The transitional period regarding shipping fuels, with the pending introduction of low-sulphur fuels, come 2020, has started to cause some “headaches” for ship owners. According to Intermodal’s latest weekly report, “with less than two months before the end of the year, the shipping and refining industries have already taken measures and invested to accommodate the IMO 2020 regulations. As the implementation date for the 0.5% sulphur cap approaches, the U.S. EIA expects that the swing in petroleum product pricing will be most acute in 2020 and the effects on prices will be moderate after that. However, the regulations will inevitably affect petroleum supply, demand, and trade flows on a long-term basis while shipowners, operators and charterers around the world are carefully preparing marine fuel supplies ahead”.

According to Ms. Katerina Restis, Tanker Chartering with Intermodal, “as already extensively analysed operators of vessels have a few options, from switching to a lower-sulphur fuel or installing scrubbers to even switching to nonpetroleum-based fuels, such as liquefied natural gas (LNG). To enable a prosperous transition the industry demands increased on-board operational expertise and detailed product knowledge both on the supplying and the receiving vessel. Originally MGO was declared the primary winner since most of the bunker products did not met the sulphur content limit of 0.5%. However, with less than two months ahead of the implementation, it seems that the scale of the MGO demand swipe will not be as great as expected.
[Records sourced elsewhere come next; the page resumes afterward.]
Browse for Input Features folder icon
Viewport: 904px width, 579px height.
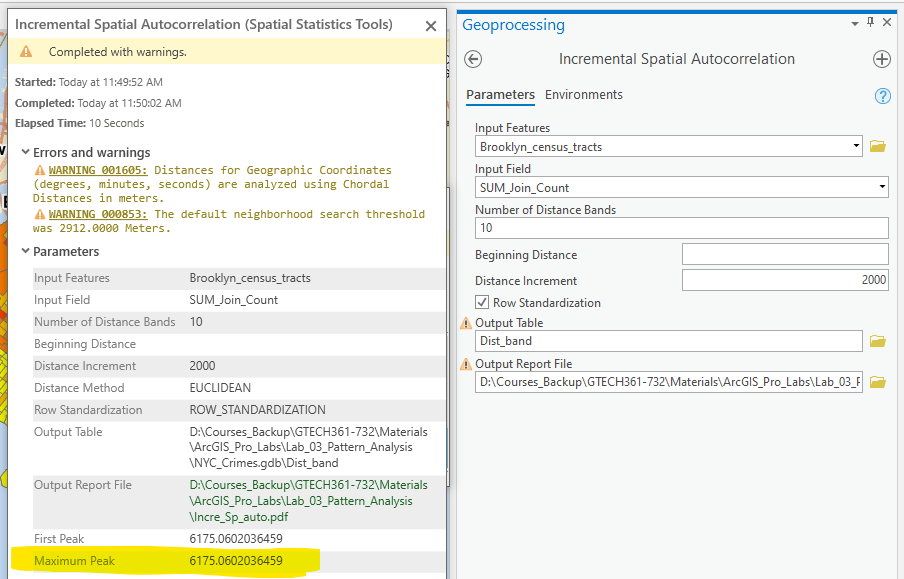click(x=877, y=147)
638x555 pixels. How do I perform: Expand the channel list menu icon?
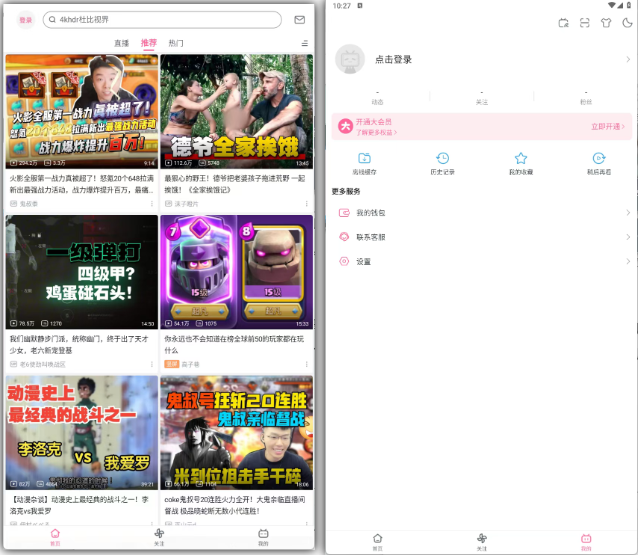click(304, 44)
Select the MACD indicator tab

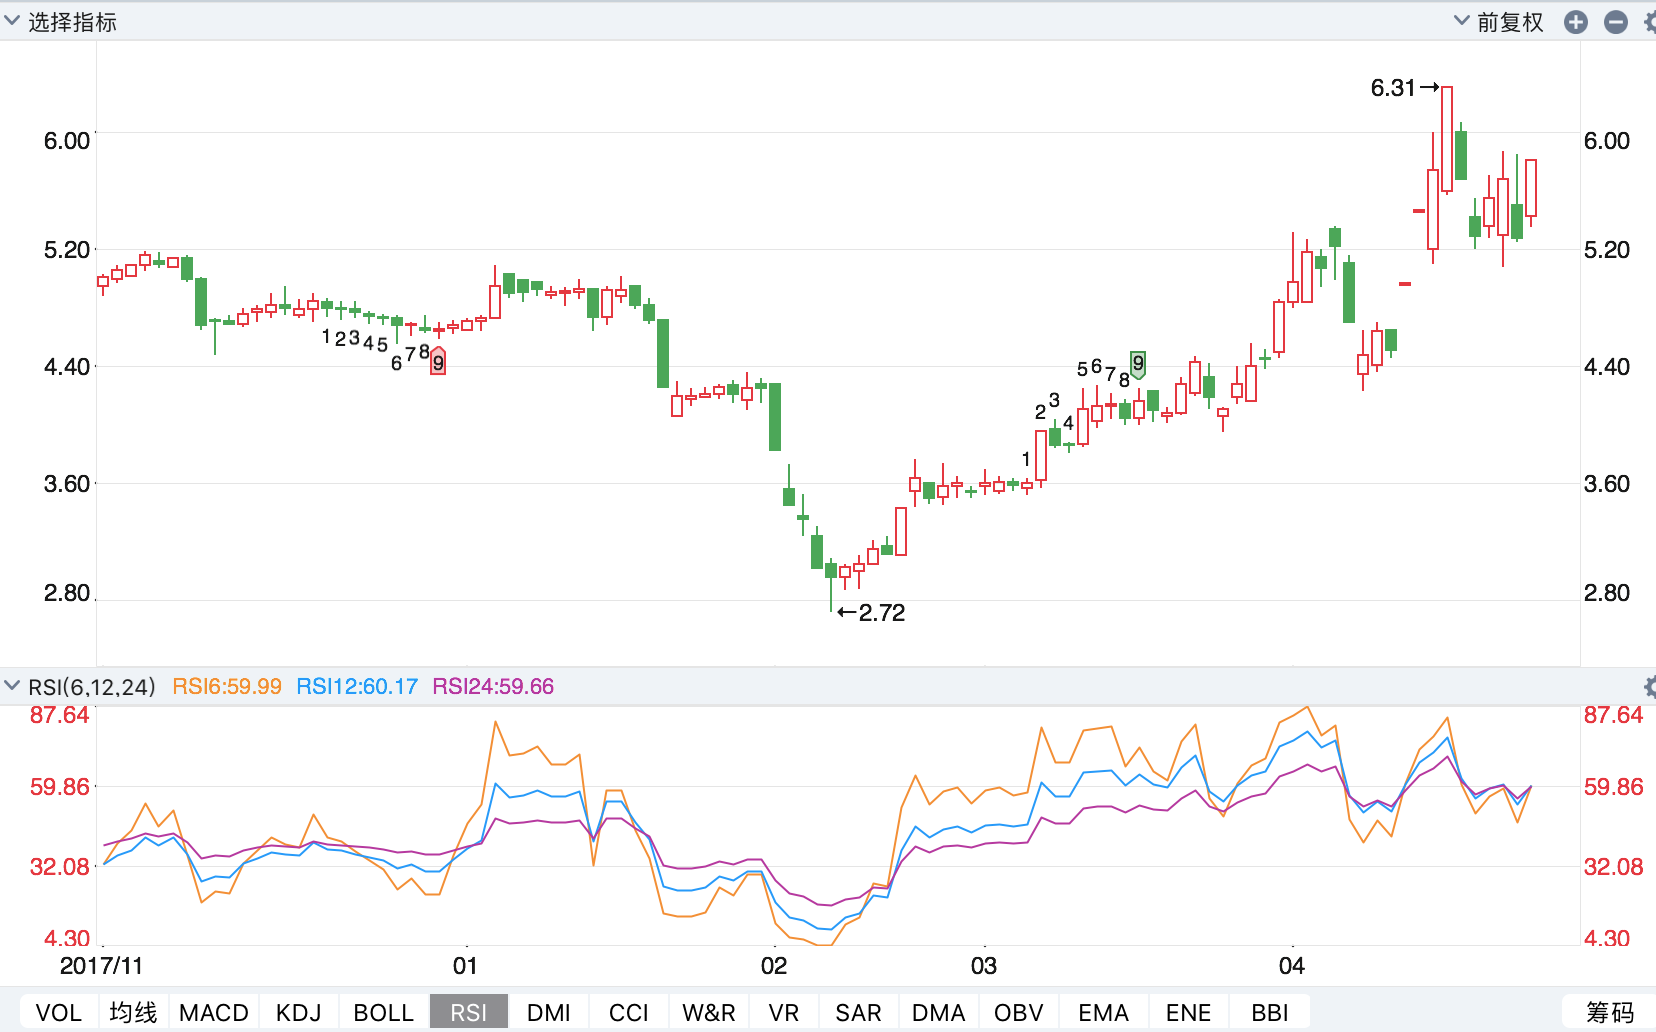click(214, 1012)
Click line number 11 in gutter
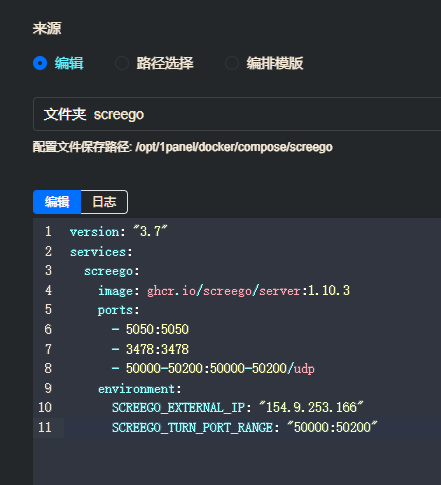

In its place, very-low sulfur fuel oil (VLSFO) has been developed as a dark horse to challenge MGO as a stand-in for high-sulfur fuel oil, with a 3.5% sulfur limit, when the switch is activated”.
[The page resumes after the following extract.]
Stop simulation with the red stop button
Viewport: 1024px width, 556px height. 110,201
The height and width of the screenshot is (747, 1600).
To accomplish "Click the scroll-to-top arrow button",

Restis added that “VLSFO is already available in various locations across Asia, Middle East, Africa and the Americas as of mid-October, while it will be made available to additional ports during November and December. Even though demand up until recently has not been as high we are now seeing both supply and demand rapidly increasing. During the first half of October, supply of VLSFO surpassed demand in many areas and as argued by suppliers, this is because ship-owners that initially wanted to start bunkering VLSFO postponed their purchases for November and December. The market disturbance caused by the transition to IMO 2020 is apparent as the supply side of HSFO has begun running down stocks. Furthermore, tank barges that have been stowing HSFO are being taken out of service to be cleaned and get readied for VLSFO or MGO”.

“Concurrently, suppliers and traders are reluctant to substitute HSFO stocks as they anticipate rapidly declining demand towards the end of 2019. This reduced supply capacity comes at a time when shipping still needs fuel, and the vast majority of bunker demand is still for HSFO. To conclude, the transition to the 0.50% sulphur limit will cause disruption and more volatility than usual for a while but the market will eventually adapt as it always does. Worldwide, the shipping industry was primarily sceptical about the quality of VLSFO, but as 2020 approaches confidence for VLSFO grows among market members. Operators are projected to lean towards the lower cost option that will replace the 3.6 million barrels per day of HSFO that the shipping industry currently consumes. There is still speculation rather than solid fact about the price differential between high sulphur fuel and VLSFO price in the beginning of 2020, with some analysts predicting a potential range of $40-$200 between the two grades”, Intermodal’s analyst concluded.